Which lines in the records below contain the word "This"? Return each of them.

[Records for the task]

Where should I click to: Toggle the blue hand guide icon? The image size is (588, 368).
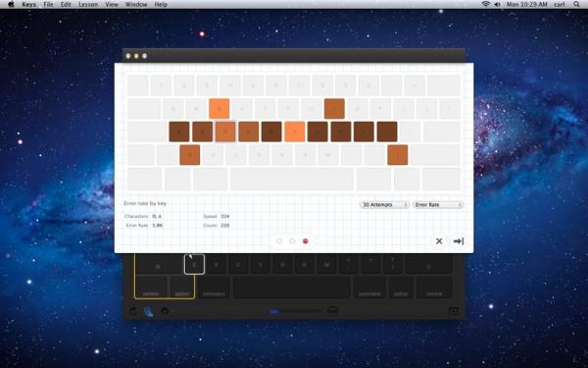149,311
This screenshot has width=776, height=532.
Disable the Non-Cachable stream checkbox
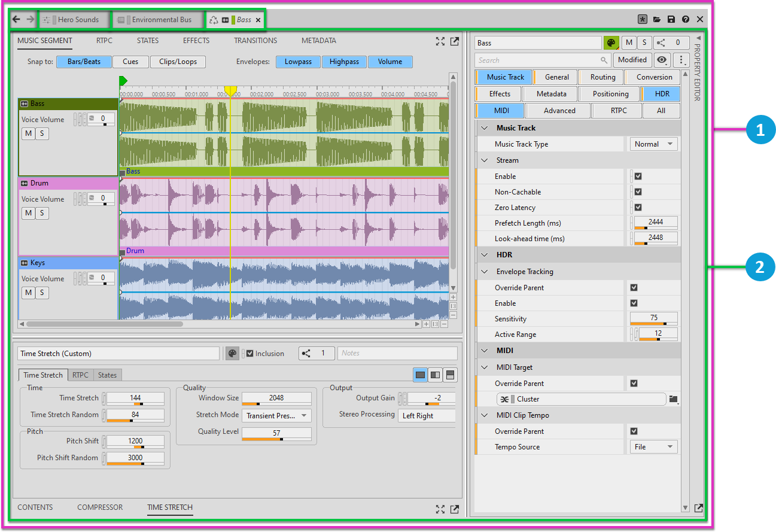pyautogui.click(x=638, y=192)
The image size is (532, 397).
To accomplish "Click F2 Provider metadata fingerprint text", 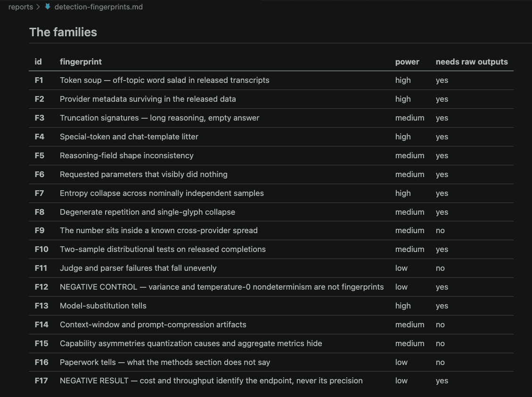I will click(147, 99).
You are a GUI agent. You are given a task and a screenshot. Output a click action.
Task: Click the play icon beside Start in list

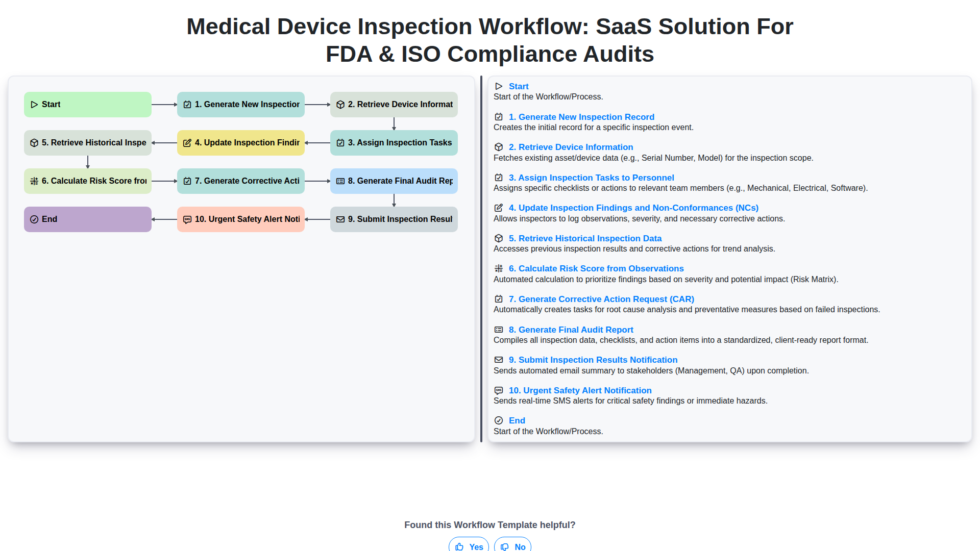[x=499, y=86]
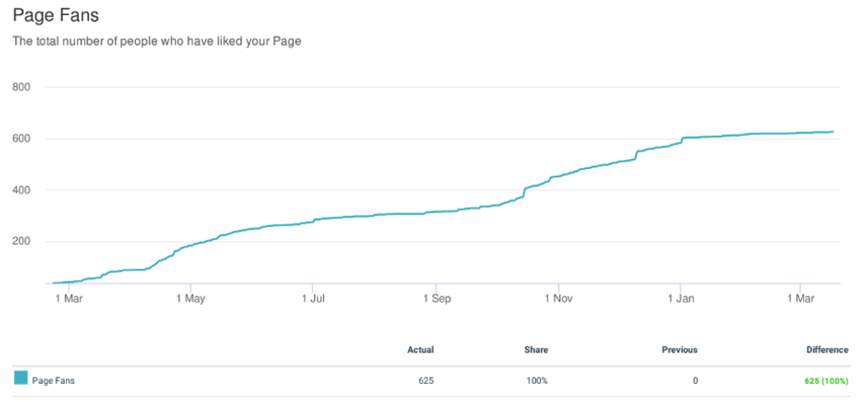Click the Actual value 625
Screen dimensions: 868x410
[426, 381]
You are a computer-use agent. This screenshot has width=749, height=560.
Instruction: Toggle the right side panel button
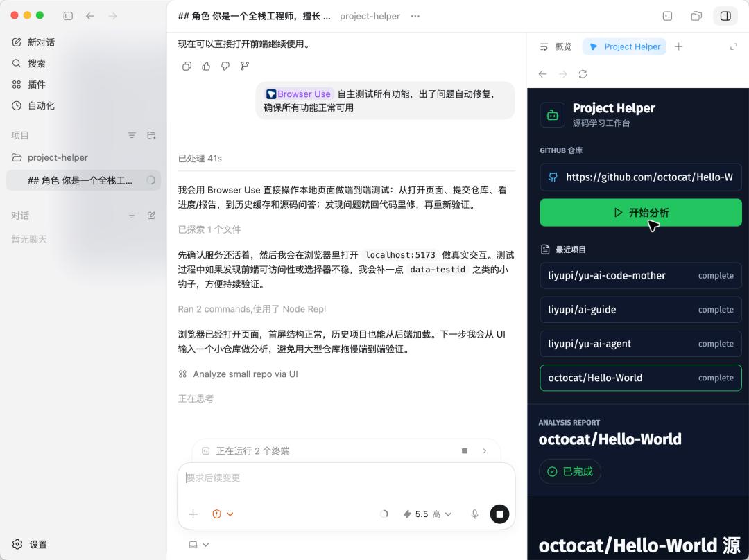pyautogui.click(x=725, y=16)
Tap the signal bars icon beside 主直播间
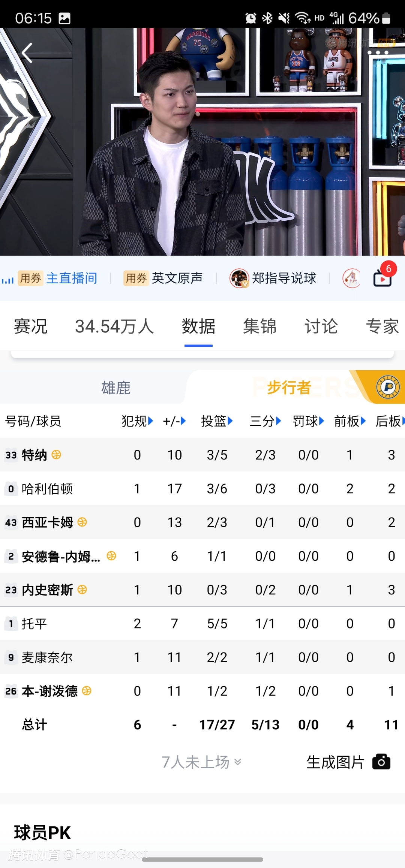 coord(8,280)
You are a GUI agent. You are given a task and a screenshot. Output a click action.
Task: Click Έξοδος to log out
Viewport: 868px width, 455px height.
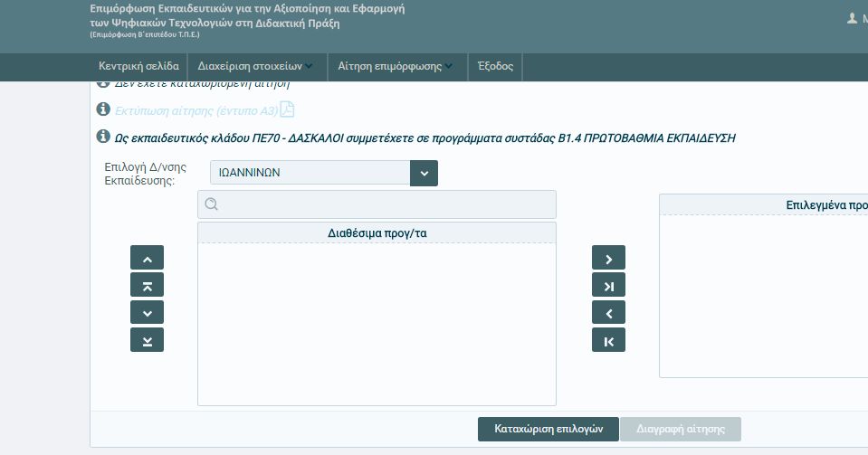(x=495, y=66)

[/Records for the task]
[Records for the task]

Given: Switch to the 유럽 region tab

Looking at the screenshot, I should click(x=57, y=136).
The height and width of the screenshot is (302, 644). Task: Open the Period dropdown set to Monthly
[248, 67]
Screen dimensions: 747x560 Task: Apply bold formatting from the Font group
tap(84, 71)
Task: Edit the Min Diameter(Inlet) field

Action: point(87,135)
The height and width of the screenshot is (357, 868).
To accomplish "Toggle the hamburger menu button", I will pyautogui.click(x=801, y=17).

[/Records for the task]

Answer to the exercise:
This screenshot has width=776, height=532.
You are a computer-use agent. This screenshot has width=749, height=560.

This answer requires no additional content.